From: Joel Fernandes <joel@joelfernandes.org>
To: linux-kernel@vger.kernel.org,
Anna-Maria Behnsen <anna-maria@linutronix.de>,
Frederic Weisbecker <frederic@kernel.org>,
Ingo Molnar <mingo@kernel.org>,
Thomas Gleixner <tglx@linutronix.de>
Subject: Re: [RFC 3/3] tick-sched: Replace jiffie readout with idle_entrytime
Date: Sun, 10 Nov 2024 22:55:45 +0000 [thread overview]
Message-ID: <20241110225545.GA1579217@google.com> (raw)

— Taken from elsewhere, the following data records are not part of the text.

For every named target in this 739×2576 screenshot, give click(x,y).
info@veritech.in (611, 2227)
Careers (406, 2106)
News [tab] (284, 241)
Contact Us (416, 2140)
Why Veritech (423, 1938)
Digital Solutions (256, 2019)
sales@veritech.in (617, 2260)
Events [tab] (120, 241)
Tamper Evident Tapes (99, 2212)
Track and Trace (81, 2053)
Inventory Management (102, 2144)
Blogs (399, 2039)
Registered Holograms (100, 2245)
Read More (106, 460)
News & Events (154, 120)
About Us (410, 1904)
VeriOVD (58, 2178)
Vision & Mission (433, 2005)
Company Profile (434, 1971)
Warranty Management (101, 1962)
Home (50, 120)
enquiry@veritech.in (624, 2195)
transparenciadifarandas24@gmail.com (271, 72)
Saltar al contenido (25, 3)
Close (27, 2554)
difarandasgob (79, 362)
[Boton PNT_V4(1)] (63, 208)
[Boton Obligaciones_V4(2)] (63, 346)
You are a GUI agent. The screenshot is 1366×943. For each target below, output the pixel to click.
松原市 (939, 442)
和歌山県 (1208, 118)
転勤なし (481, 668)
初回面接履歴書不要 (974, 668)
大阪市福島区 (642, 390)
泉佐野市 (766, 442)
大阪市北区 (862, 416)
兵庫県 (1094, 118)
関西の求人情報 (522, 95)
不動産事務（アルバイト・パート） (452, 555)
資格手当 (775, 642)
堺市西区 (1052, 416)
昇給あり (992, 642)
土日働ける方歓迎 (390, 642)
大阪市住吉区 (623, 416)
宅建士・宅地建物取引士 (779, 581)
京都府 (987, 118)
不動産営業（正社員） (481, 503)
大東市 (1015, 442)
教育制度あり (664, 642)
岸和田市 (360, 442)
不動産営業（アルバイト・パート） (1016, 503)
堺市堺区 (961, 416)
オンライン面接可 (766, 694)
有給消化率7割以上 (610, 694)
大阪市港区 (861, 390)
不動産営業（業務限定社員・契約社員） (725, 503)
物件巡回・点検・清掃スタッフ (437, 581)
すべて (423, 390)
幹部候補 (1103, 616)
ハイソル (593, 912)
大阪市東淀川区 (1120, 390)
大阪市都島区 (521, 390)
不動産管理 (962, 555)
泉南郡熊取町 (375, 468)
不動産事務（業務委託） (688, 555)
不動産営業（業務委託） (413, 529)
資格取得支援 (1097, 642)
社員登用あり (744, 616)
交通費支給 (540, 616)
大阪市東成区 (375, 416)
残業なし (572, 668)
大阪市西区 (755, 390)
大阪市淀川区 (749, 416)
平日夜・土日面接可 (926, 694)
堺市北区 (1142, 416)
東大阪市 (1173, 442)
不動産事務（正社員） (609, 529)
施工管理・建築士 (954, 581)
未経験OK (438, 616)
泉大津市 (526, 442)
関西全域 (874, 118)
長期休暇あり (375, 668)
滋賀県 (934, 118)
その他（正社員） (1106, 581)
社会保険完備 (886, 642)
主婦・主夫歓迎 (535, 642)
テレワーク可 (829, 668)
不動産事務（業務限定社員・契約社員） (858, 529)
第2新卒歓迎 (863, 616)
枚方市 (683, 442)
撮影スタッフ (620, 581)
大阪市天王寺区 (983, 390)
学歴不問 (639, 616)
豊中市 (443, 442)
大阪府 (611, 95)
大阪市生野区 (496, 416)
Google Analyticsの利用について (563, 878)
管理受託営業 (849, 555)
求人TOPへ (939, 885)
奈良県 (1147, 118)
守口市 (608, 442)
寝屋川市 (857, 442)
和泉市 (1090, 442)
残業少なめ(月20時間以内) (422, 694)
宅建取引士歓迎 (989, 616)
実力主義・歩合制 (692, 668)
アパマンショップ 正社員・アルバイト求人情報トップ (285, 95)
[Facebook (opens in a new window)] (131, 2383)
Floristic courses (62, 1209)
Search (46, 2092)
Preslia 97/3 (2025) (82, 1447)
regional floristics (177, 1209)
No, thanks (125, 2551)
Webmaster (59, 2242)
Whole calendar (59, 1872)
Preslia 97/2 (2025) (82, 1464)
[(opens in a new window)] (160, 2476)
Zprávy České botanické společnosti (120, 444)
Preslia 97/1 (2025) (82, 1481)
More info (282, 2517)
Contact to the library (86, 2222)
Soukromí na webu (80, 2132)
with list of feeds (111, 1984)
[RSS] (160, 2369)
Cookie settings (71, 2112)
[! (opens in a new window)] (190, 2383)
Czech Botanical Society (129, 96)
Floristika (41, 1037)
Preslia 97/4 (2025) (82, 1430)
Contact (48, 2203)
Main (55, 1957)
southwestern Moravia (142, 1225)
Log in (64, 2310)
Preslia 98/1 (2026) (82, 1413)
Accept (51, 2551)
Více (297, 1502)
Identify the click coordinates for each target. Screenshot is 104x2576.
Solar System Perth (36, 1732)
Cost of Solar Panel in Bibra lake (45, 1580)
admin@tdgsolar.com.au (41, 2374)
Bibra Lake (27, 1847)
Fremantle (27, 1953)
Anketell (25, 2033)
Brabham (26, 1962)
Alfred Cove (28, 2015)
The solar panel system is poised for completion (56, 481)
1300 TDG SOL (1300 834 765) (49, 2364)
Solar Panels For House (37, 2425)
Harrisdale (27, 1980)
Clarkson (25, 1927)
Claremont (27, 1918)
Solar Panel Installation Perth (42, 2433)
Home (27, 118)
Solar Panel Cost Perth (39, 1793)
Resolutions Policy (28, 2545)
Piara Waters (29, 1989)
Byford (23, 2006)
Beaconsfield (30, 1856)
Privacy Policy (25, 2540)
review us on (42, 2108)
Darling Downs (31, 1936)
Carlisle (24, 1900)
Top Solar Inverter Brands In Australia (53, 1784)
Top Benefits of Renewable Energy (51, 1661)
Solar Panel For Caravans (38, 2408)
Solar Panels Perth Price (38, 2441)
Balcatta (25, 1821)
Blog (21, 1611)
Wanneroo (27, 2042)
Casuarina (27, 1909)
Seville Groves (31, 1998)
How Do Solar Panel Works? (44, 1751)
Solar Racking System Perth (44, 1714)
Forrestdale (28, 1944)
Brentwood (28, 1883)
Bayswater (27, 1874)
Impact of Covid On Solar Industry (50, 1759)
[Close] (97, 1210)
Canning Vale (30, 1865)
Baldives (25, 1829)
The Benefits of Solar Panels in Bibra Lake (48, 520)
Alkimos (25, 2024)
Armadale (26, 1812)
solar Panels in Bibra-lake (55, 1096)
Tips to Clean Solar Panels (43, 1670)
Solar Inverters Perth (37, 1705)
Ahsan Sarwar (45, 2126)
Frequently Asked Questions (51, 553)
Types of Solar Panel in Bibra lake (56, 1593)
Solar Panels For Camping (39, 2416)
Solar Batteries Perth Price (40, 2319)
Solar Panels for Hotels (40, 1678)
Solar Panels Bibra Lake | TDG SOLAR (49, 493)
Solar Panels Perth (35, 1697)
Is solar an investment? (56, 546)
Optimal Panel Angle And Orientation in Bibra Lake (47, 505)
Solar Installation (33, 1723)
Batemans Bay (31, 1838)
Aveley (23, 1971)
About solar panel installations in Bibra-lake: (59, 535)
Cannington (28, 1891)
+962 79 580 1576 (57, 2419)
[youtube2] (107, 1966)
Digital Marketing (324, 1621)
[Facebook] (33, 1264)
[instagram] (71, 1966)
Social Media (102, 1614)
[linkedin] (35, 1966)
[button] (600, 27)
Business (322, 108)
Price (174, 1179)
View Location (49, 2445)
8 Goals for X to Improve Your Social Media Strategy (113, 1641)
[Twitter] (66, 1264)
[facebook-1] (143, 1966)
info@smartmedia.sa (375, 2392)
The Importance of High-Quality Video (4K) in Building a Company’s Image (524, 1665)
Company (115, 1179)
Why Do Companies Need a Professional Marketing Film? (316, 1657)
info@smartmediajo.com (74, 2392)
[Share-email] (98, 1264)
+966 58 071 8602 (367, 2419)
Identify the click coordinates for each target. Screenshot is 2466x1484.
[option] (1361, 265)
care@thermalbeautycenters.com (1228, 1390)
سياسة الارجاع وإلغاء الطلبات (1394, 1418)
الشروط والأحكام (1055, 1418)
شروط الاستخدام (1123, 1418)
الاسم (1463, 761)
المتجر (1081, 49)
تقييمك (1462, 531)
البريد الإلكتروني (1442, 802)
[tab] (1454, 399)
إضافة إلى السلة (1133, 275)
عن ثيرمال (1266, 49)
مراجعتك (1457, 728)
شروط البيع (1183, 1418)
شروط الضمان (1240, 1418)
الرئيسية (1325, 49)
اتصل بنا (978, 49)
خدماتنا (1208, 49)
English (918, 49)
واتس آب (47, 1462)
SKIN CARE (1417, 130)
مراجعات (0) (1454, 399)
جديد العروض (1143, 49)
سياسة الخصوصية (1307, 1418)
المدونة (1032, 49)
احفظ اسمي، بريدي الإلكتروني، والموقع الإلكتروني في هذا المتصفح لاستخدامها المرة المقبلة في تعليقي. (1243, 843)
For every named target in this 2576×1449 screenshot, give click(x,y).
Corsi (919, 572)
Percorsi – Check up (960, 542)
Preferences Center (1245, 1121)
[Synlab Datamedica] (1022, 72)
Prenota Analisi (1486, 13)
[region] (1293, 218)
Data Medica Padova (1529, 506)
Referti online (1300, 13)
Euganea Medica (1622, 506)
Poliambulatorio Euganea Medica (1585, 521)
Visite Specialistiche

In-Reply-To: <20241108174839.1016424-4-joel@joelfernandes.org>
On Fri, Nov 08, 2024 at 05:48:36PM +0000, Joel Fernandes (Google) wrote:
> This solves the issue where jiffies can be stale and inaccurate.
>
> Putting some prints, I see that basemono can be quite stale:
> tick_nohz_next_event: basemono=18692000000 basemono_from_idle_entrytime=18695000000
>
> Since we have 'now' in ts->idle_entrytime, we can just use that. It is
> more accurate, cleaner, reduces lines of code and reduces any lock
> contention with the seq locks.
>
> I was also concerned about issue where jiffies is not updated for a long
> time, and then we receive a non-tick interrupt in the future. Relying on
> stale jiffies value and using that as base can be inaccurate to determine
> whether next event occurs within next tick. Fix that.
>
> XXX: Need to fix issue in idle accounting which does 'jiffies -
> idle_entrytime'. If idle_entrytime is more current than jiffies, it
> could cause negative values. I could replace jiffies with idle_exittime
> in this computation potentially to fix that.
>
> Signed-off-by: Joel Fernandes (Google) <joel@joelfernandes.org>
> ---
> kernel/time/tick-sched.c | 27 +++++++--------------------
> 1 file changed, 7 insertions(+), 20 deletions(-)
>
> diff --git a/kernel/time/tick-sched.c b/kernel/time/tick-sched.c
> index 4aa64266f2b0..22a4f96d9585 100644
> --- a/kernel/time/tick-sched.c
> +++ b/kernel/time/tick-sched.c
> @@ -860,24 +860,6 @@ static inline bool local_timer_softirq_pending(void)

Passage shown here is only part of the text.